[EM] 02/06/02 - Adam's 02/02 example of three equal candidates:
Richard Moore
rmoore4 at cox.net
Sat Feb 9 10:54:41 PST 2002
Richard Moore wrote:
> In Approval, with all three candidates running equal in the polls (as
> stated
> in the premise, they are "neck and neck"), you have as much chance to be
> instrumental in making your favorite win over your compromise as you
do to
> be instrumental in making your compromise defeat your least favorite.
With
> equal opportunities, which strategy do you choose: favorite only, or
> favorite-plus-compromise? The answer can be found by looking at the
cost of
> guessing wrong. If you choose the first strategy, and it turns out to be
> the wrong choice (meaning you end up either pushing your compromise to a
> loss from a tie with your least favorite, with 50/50 odds the tie will
> resolve to elect your least favorite, or you end up pushing your
compromise
> to a tie with your least favorite when otherwise your compromise
would have
> won), then the cost is the potential regret of causing your
compromise lose
> to your least favorite. Likewise, if you choose the second strategy, and
> that strategy turns out to be the wrong choice, the cost is the equally
> probable regret of causing your favorite lose to your compromise. Since
> both strategies are equally likely to fail, the correct strategy is the
> one which you would regret less in the event of failure. If your
preference
> for your favorite over your compromise is weaker than your
preference for
> your compromise over your least favorite, then vote for your top two.
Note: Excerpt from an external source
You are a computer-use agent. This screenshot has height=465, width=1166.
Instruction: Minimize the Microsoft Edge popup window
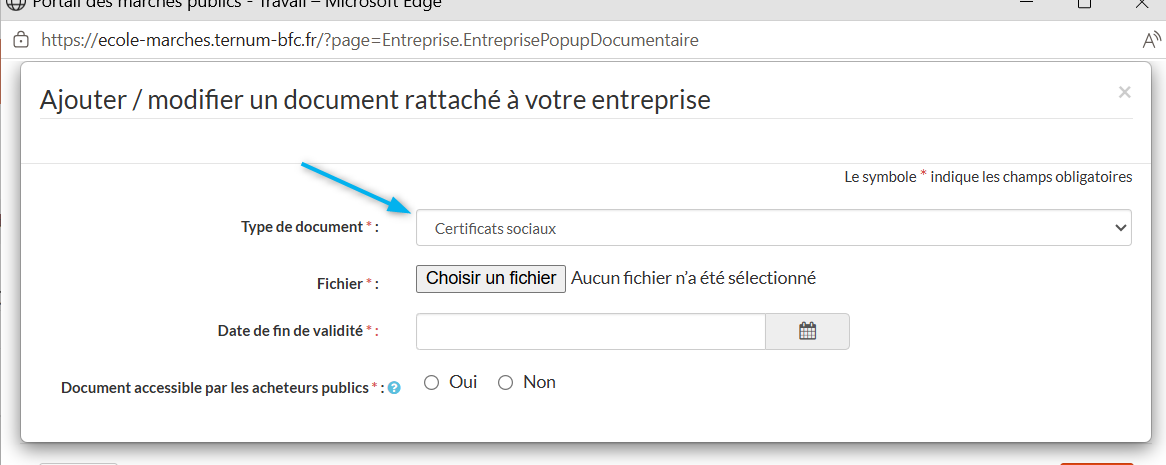[1027, 3]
> Otherwise, vote for your favorite only.
Lest Donald counter that he was referring to factional strategies rather
than individual strategies, let me point out that such strategies may look
good on paper but are very risky in practice. Case in point: Forest posted
an example a few weeks back of an Approval election with the following
utilities:
45 A(100) B(50) C(0)
30 B(100) C(50) A(0)
25 C(100) A(50) B(0)
The question was, what group strategies are optimal for this situation?
The most stable strategy turned out to be that the A voters could cast
just enough B votes to make C unwinnable. C can expect at most 55 votes.
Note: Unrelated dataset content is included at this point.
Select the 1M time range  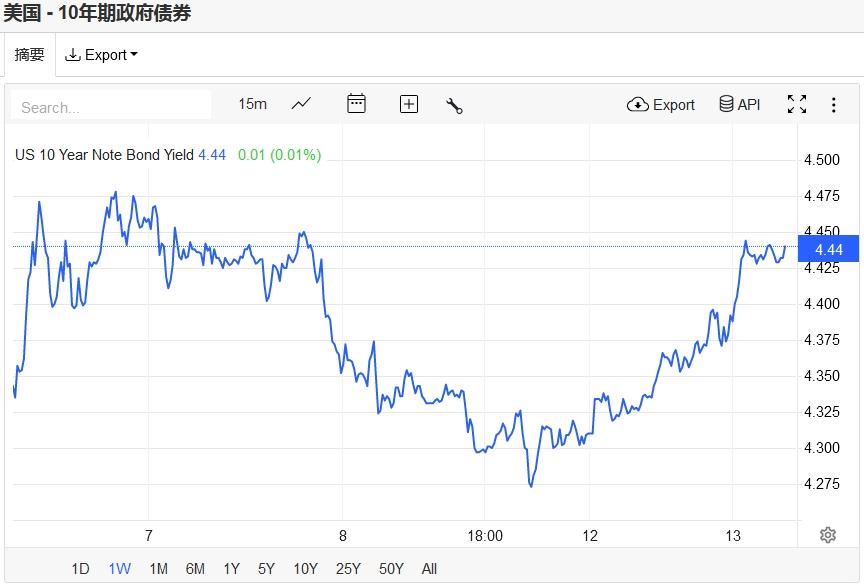click(x=158, y=569)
If 26 voters from the A faction vote AB, then with the 30 B voters, B
will always beat C. Thus you have
19 A
26 AB
30 B or BC
25 C or CA
Now, since C cannot win, the C voters will have a strong incentive to vote
with the A voters. That gives A a win. The B voters will then vote BC since
both B and C are better than the sure winner. Final (stable) tally:
19 A
26 AB
30 BC
25 CA
A = 70, B = 56, C = 55
That's how it works on paper, anyway.
First, I should point out that there is nothing wrong with this outcome.
A is the sincere CR winner, the IRV winner, and while not a CW, I suspect
would win most Condorcet methods (though I haven't worked them out). A
would also win Approval with individual strategies, if the voters place
optimal ballots based on accurate polling projections (which would name
A as the front runner and B as the runner-up).
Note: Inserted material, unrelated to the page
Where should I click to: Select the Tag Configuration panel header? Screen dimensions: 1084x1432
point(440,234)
Second, this example proves that the optimal group strategy *isn't*
the first-choice-only strategy advocated by Donald.
But will this strategy play out in exactly this way in real life?
Consider this scenario: Due to inaccurate polling information, the A
faction designates an insufficient number of its members to vote AB.
The C voters suspect the A voters aren't perfect strategists and all
vote C only. The final tally could then be
21 A
24 AB
30 BC
25 C
A = 45, B = 54, C = 55
So the A voters would have done better using individual strategies.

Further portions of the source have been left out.